Secondo la Banca mondiale (Bm), nel 2013 il totale delle rimesse verso i paesi in via di sviluppo è stato di 410 miliardi di dollari. Si tratta del denaro che i lavoratori emigrati, indiani e cinesi su tutti, inviano ai familiari rimasti in patria. Il dato è in forte crescita: nel 2013, per esempio, le rimesse sono aumentate del 6,3 per cento rispetto all’anno precedente.

Come osservano Giulia Bettin, Andrea Presbitero e Nikola Spatafora su

lavoce.info, durante la recente crisi globale le rimesse sono risultate molto meno volatili rispetto ad altri flussi internazionali di capitale, come i prestiti bancari, gli investimenti in titoli o gli investimenti diretti esteri. Le rimesse assicurano imponenti flussi di capitale verso i paesi più poveri, flussi che sono relativamente immuni agli shock economici.

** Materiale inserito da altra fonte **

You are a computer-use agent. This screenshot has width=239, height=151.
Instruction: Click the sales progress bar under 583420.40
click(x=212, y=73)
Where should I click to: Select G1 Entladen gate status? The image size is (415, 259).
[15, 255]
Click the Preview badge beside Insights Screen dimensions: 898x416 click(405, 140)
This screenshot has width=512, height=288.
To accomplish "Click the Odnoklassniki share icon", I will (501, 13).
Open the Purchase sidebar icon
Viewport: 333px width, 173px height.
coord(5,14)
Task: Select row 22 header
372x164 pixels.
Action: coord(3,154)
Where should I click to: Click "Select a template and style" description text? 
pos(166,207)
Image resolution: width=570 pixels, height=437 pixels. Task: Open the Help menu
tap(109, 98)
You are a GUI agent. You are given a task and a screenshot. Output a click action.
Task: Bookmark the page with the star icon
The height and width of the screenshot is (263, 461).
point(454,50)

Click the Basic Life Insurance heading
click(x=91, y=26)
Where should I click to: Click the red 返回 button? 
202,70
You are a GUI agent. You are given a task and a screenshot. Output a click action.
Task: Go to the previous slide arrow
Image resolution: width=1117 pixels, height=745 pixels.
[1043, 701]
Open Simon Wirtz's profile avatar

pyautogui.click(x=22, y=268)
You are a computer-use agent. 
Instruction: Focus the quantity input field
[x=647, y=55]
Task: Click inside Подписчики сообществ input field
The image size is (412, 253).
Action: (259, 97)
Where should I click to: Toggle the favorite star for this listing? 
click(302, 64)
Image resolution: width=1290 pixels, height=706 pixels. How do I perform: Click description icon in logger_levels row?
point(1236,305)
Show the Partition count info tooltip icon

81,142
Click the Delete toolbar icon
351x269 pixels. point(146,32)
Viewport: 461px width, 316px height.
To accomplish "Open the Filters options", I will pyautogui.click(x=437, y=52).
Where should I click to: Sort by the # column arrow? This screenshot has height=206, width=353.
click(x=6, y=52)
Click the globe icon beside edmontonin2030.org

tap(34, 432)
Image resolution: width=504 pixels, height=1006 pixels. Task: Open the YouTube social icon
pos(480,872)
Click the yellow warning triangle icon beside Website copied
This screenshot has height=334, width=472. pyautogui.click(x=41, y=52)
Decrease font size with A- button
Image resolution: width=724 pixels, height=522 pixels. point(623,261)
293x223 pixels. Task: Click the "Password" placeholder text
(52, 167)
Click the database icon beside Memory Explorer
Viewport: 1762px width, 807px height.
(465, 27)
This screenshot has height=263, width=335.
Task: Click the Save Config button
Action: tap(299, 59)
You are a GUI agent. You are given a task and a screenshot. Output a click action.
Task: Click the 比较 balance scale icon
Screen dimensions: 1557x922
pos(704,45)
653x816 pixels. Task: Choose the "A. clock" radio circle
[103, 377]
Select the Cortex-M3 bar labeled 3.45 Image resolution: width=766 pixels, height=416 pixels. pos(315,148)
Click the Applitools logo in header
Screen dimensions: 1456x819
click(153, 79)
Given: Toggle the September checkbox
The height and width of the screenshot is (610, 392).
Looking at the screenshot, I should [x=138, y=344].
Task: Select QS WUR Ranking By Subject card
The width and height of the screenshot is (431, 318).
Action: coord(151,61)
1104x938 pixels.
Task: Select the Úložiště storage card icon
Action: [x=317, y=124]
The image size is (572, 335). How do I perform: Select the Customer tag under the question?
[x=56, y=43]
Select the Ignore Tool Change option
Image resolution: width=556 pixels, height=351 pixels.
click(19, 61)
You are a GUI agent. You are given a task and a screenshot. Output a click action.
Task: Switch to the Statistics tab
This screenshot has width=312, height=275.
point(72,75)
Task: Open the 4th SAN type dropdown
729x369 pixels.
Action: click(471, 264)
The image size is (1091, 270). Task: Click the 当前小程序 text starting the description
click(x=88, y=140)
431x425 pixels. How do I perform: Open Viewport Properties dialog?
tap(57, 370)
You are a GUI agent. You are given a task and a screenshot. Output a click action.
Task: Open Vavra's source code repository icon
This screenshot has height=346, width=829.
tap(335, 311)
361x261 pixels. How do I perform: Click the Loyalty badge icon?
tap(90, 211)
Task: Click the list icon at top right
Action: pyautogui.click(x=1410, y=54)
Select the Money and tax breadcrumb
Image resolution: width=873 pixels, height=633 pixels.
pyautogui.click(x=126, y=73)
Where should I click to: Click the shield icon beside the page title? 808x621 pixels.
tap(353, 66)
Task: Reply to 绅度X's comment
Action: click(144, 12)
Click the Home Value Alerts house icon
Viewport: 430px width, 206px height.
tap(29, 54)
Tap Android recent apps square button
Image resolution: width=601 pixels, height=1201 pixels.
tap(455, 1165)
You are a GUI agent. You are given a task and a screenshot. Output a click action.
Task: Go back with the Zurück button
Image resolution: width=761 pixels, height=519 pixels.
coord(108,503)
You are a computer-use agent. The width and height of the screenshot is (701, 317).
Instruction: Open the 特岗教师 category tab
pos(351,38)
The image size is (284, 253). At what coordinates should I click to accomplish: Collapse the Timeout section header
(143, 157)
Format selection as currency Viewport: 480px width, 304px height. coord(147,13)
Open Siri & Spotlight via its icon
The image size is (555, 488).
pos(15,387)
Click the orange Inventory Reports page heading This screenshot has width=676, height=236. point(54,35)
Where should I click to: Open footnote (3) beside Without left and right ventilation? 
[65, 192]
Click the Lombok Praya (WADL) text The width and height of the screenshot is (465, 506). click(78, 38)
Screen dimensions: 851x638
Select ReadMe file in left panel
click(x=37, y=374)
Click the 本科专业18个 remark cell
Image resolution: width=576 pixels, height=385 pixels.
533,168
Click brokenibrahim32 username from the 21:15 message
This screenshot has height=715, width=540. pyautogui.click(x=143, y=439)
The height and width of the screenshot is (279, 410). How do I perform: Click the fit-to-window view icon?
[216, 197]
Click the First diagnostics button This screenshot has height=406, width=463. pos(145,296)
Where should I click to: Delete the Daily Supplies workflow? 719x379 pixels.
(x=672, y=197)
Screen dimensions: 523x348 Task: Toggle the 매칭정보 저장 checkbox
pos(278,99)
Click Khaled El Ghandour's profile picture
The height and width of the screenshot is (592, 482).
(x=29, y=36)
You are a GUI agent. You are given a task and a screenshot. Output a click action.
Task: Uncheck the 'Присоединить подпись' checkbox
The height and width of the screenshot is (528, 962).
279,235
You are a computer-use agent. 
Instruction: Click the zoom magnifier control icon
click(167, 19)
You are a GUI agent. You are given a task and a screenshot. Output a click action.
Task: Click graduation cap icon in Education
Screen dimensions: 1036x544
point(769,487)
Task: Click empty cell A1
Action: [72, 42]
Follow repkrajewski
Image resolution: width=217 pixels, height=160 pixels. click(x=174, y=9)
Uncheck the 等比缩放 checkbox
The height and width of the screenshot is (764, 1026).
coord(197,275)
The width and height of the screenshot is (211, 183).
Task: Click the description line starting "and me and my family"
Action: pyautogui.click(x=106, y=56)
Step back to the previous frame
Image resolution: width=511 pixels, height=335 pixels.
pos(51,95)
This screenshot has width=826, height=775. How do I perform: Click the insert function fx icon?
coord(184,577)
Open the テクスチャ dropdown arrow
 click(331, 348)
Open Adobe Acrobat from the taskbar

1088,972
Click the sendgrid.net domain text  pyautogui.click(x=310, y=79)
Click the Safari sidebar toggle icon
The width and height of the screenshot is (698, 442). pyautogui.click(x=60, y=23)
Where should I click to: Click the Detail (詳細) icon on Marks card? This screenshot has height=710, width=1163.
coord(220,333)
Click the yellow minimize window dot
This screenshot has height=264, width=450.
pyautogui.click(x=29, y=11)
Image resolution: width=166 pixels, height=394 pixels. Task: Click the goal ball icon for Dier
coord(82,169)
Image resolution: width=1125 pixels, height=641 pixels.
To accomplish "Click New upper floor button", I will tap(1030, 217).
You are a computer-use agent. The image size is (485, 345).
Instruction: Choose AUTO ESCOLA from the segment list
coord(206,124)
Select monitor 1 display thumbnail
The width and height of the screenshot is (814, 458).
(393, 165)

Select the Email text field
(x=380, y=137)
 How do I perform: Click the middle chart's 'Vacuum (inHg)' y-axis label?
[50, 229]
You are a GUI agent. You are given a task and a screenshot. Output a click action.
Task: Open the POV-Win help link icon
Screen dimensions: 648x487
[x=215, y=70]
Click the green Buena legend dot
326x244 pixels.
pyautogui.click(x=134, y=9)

In molti casi, addirittura, aumentano in occasione di disastri naturali, conflitti o crisi economiche scoppiate nel paese di provenienza degli immigrati. Le rimesse sono molto più rilevanti degli aiuti ai paesi in via di sviluppo offerti dai governi occidentali, che l’anno scorso sono stati inferiori di due terzi alle rimesse.

I flussi provenienti dall’Italia mostrano un andamento simile a quello globale: sono raddoppiati tra il 2005 e il 2011, raggiungendo quasi sette miliardi di euro. I paesi d’origine che più ne beneficiano sono la Cina, la Romania e le Filippine. È giusto ricordare che ne beneficiamo indirettamente anche noi, perché sono un canale strategico per ridurre la vulnerabilità delle economie più povere agli shock esterni.